____ PROVIDED INFORMATION

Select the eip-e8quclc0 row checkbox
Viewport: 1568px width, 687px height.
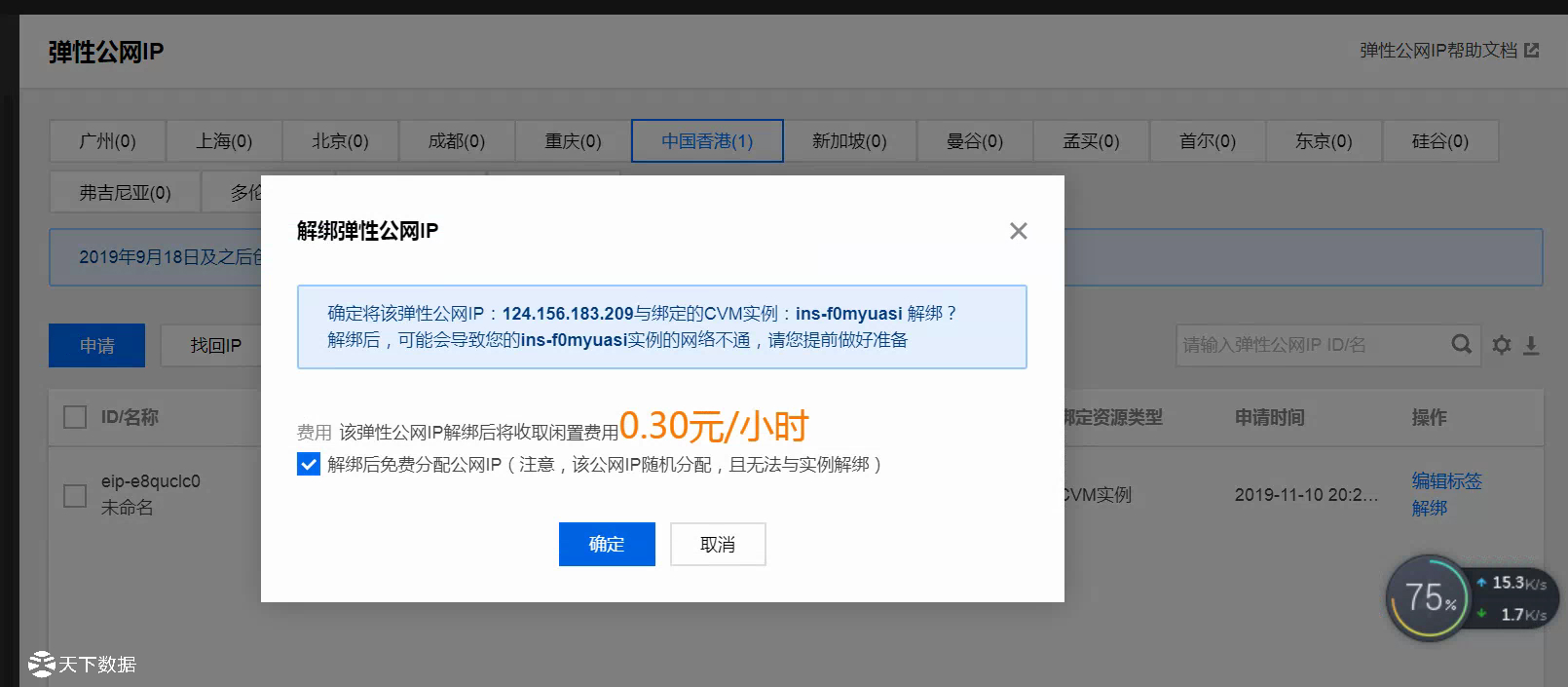point(75,495)
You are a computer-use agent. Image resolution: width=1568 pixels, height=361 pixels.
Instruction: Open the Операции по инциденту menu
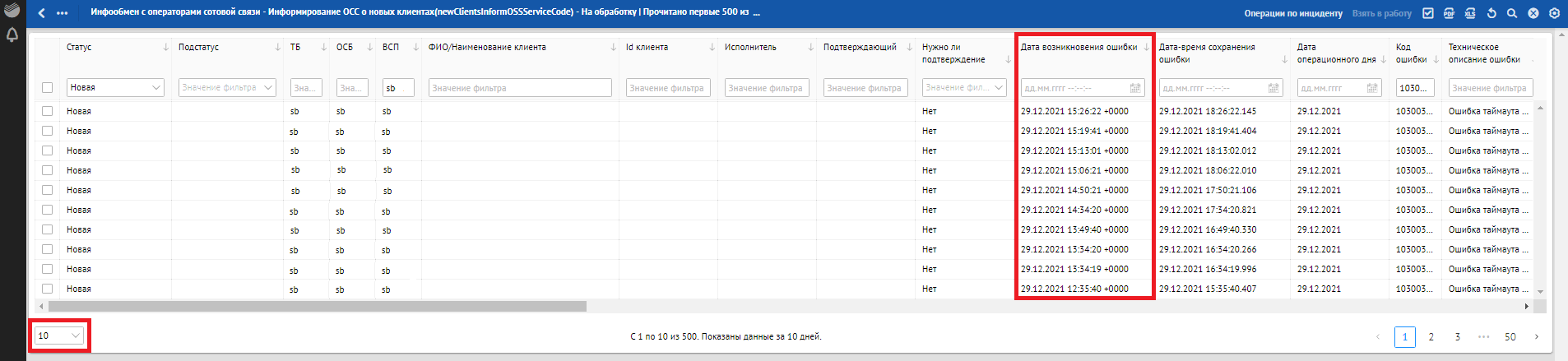(1292, 13)
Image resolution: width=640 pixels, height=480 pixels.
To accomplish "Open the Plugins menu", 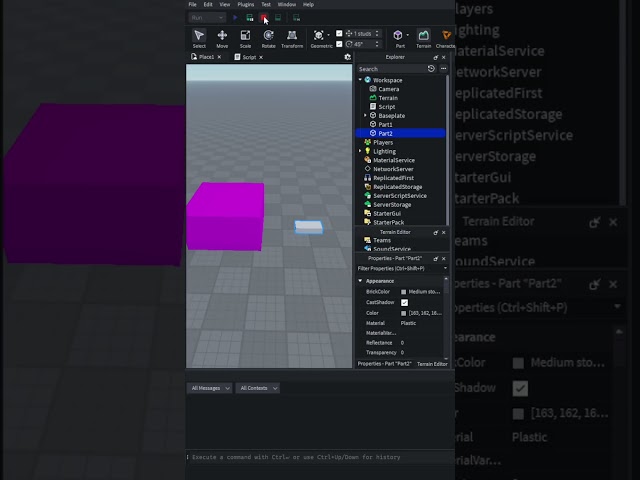I will (x=246, y=4).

________

WRITTEN EXERCISE » Gather every line of the data that contains the string "height", matching case exactly.

CORRECT RESPONSE »
Viewport: 1568px width, 687px height.
You are a computer-use agent. Image resolution: width=1568 pixels, height=361 pixels.
Image resolution: width=640 pixels, height=480 pixels.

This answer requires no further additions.